Copy the records below, starting at the line that contains "31 [Beiträge veröffentlicht" and continuing through the last line of the records, with both ends included.

....

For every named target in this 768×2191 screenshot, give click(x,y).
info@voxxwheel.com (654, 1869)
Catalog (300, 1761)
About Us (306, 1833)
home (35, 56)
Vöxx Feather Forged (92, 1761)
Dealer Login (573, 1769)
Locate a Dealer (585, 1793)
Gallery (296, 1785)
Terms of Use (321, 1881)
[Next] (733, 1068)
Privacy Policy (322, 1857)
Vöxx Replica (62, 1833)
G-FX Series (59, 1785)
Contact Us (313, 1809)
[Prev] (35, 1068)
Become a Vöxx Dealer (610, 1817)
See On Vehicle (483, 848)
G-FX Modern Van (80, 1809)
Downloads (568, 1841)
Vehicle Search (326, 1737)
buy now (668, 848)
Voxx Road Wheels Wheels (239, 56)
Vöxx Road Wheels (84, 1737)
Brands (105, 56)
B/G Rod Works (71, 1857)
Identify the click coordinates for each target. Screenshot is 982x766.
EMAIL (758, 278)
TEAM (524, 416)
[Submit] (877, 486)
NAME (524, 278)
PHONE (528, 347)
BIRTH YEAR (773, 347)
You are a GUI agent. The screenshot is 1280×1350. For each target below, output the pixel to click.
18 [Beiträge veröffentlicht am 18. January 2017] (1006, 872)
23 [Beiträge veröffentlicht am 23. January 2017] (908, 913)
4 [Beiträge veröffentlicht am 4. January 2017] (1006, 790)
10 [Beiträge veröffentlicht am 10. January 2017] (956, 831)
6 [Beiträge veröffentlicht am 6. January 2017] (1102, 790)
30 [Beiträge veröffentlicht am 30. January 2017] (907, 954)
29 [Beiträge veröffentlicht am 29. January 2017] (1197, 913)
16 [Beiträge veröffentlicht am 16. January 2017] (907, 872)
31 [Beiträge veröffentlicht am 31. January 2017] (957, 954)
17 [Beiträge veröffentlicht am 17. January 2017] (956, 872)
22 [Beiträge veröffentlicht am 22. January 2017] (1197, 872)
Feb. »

....

» Worked solution
31 [Beiträge veröffentlicht am 31. January 2017] (957, 954)
17 [Beiträge veröffentlicht am 17. January 2017] (956, 872)
22 [Beiträge veröffentlicht am 22. January 2017] (1197, 872)
Feb. »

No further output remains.